With the pictures left out, print exactly the lines below that run from the one containing "Click the About info icon" through the one containing "Click the 'Left Alt+Shift' key sequence value".
Extracted data: Begin
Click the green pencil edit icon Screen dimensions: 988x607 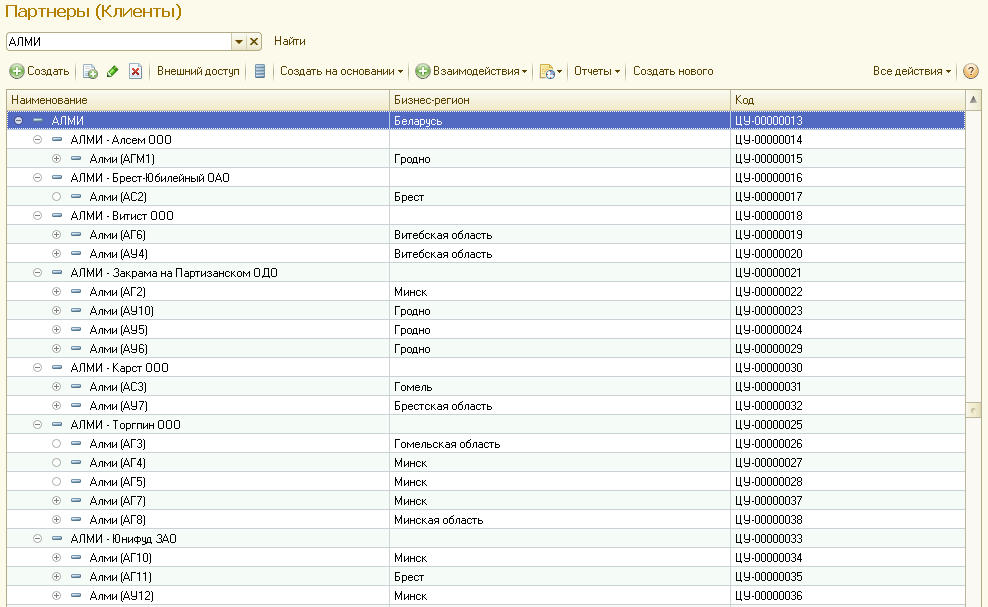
Extracted data: End
Extracted data: Begin
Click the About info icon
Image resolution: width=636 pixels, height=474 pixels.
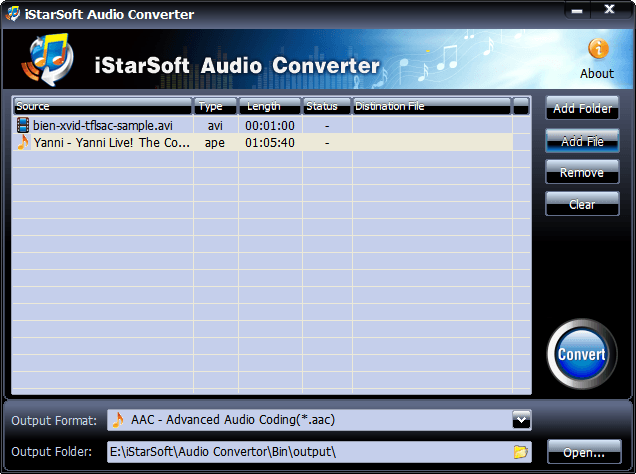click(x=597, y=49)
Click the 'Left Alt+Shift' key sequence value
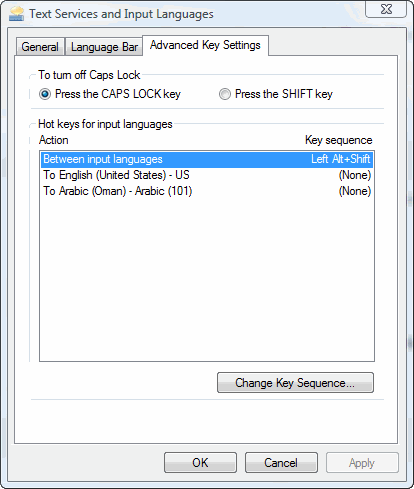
Extracted data: End
Extracted data: Begin
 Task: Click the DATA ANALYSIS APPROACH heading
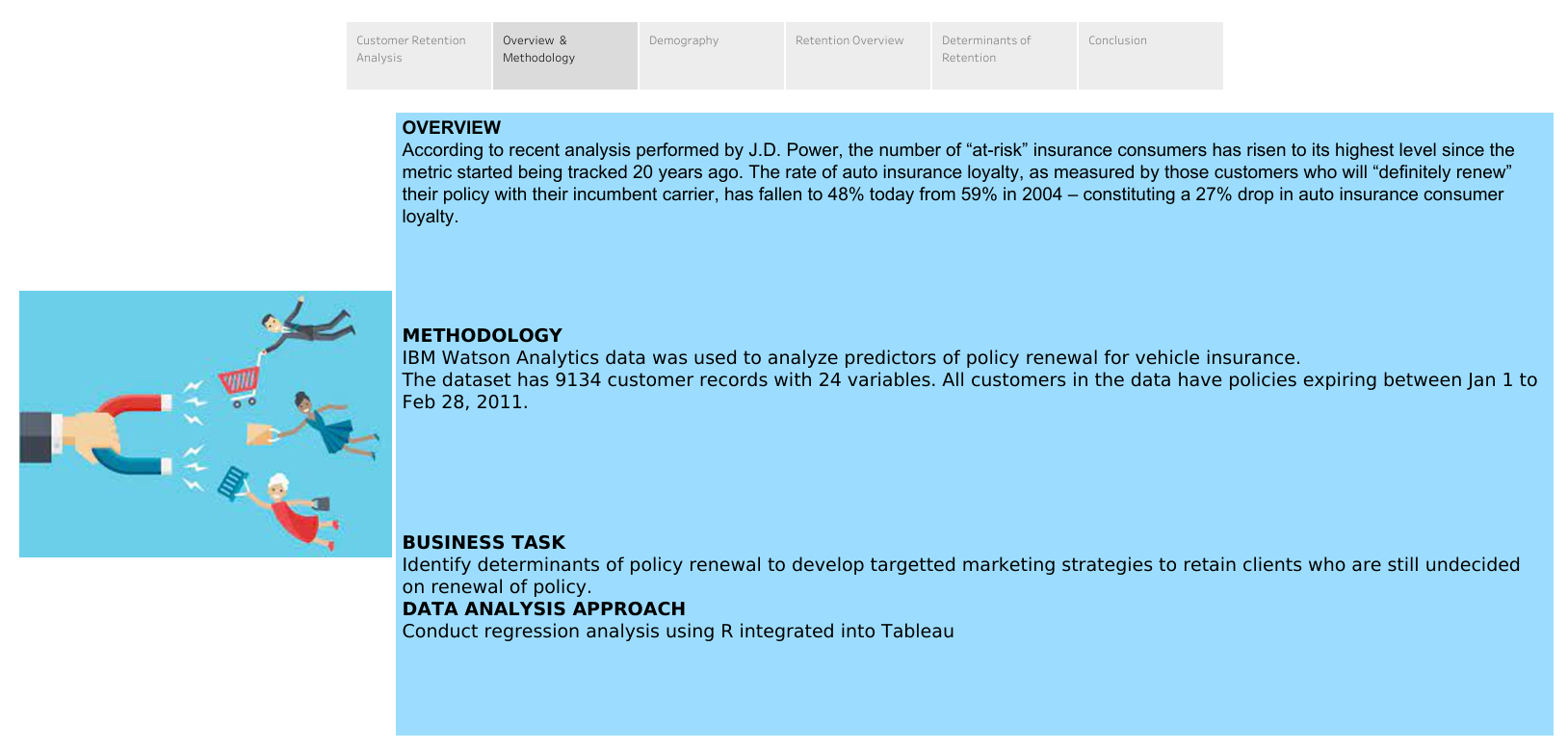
Extracted data: End
Solution for this task:
Click the About info icon
Image resolution: width=636 pixels, height=474 pixels.
click(x=597, y=49)
Click the 'Left Alt+Shift' key sequence value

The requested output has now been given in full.